From: Theodore Ts'o <tytso@mit.edu>
Subject: Re: help about ext3 read-only issue on ext3(2.6.16.30)
Date: Tue, 4 Dec 2012 15:20:44 -0500
Message-ID: <20121204202044.GE7790@thunk.org>
References: <CALOAHbDC8jguV7GeSuN01UWBk+74wVHho8Fe9HLan06FZSpw0g@mail.gmail.com>
 <50BCE885.8010609@redhat.com>
 <50BE007D.5080504@huawei.com>
 <50BE16EC.6060501@tao.ma>
 <50BE20B9.1050404@itwm.fraunhofer.de>
Mime-Version: 1.0
Content-Type: text/plain; charset=us-ascii
Cc: Tao Ma <tm@tao.ma>, Li Zefan <lizefan@huawei.com>,
	Eric Sandeen <sandeen@redhat.com>,
	Yafang Shao <laoar.shao@gmail.com>,
	linux-fsdevel@vger.kernel.org, linux-ext4@vger.kernel.org,
	wuqixuan@huawei.com, wuqixuan@gmail.com
To: Bernd Schubert <bernd.schubert@itwm.fraunhofer.de>
Content-Disposition: inline
In-Reply-To: <50BE20B9.1050404@itwm.fraunhofer.de>
Sender: linux-ext4-owner@vger.kernel.org

On Tue, Dec 04, 2012 at 05:11:37PM +0100, Bernd Schubert wrote:
> I still don't know if it is related to htree only, but e2fsck isn't
> properly fixing directory issues without the "-D" option.
> For example I have a VM here, where the kernel frequently reports
> something like:
> 
> > [  304.096059] EXT4-fs (vdb): error count: 4
> > [  304.096305] EXT4-fs (vdb): initial error at 1352366631: htree_dirblock_to_tree:861: inode 3146582: block 1641814
> > [  304.096857] EXT4-fs (vdb): last error at 1352381914: empty_dir:2334: inode 3146582: block 1641814
> > [86807.520052] EXT4-fs (vdb): error count: 4
> 
> and e2fsck does not report anything.

This is not an error; this is pointing out that there previously *was*
an error, with the first file system error happening at:

% date --date "@1352366631"
Thu Nov  8 04:23:51 EST 2012

and the most recent file system error happening at:

% date --date "@1352381914"
Thu Nov  8 08:38:34 EST 2012

(your results may differ depending on your local time zone :-)

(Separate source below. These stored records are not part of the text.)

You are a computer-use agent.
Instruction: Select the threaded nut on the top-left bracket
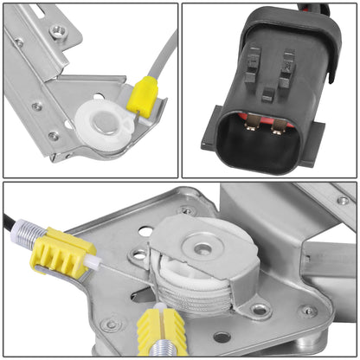pyautogui.click(x=58, y=31)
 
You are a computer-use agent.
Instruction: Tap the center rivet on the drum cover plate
pyautogui.click(x=202, y=249)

Newer versions of e2fsck clear this information from the superblock
after the file system is successfully fixed.  You upgraded your kernel
without also updating e2fsprogs, and the newer kernels will print this
message approximately once a day so that users who have their file
systems set up to use errors=continue, that they get some warning that
their file system has been corrupted, even if their log files have
been rotated away.

It's also useful when trying to debug user problems where they are
convinced it is an ext4 bug, but in fact it's because they've buggered
their init scripts not to run fsck, or they are using an external USB
disk with ext4 and aren't bothering to check it with e2fsck after an
error was reported, etc.  We can now see that the file system had been
first corrupted $N weeks/months ago, and it isn't a file system
regression worthy of linkbait scares articles on some random website...

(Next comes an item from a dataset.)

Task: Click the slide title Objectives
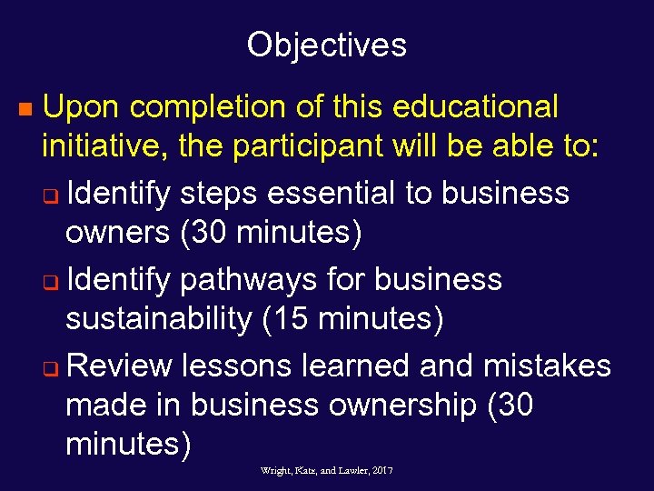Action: tap(326, 45)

In any case, that's why you're seeing it.  It's really not a problem,
only a cosmetic issue, which can be easily fixed by upgrading
e2fsprogs.

> Also the dir_entry_type is for some
> dirs wrongly reported by the kernel, but seen correctly by e2fsck
> (https://bugzilla.kernel.org/show_bug.cgi?id=50261).

I've looked at your bug report, and it seems pretty clear that it's
correct on disk.  I'm not sure what might be going on, but this
doesn't look like an e2fsck problem, but either a problem in glibc,
the vfs kernel code or the ext4 kernel code.

If you re-run your program, is it consistent which directories
apparently have the wrong d_type information returned for them?

> I hope to find some time to investigate that next week. I have seen it
> several times already, but never had the chance to investigate or to
> take an image.
> 
> So I would really recommend to run "e2fsck -D" for the issue reported here.

Did e2fsck -D really change what you saw?  That will rewrite all of
the directories as part of optimizing them all, but it certainly won't
fix the error count/first error/last error series of informational
messages.  For that you just need to get a newer version of e2fsck.

Regards,

	   	    	  	 	     - Ted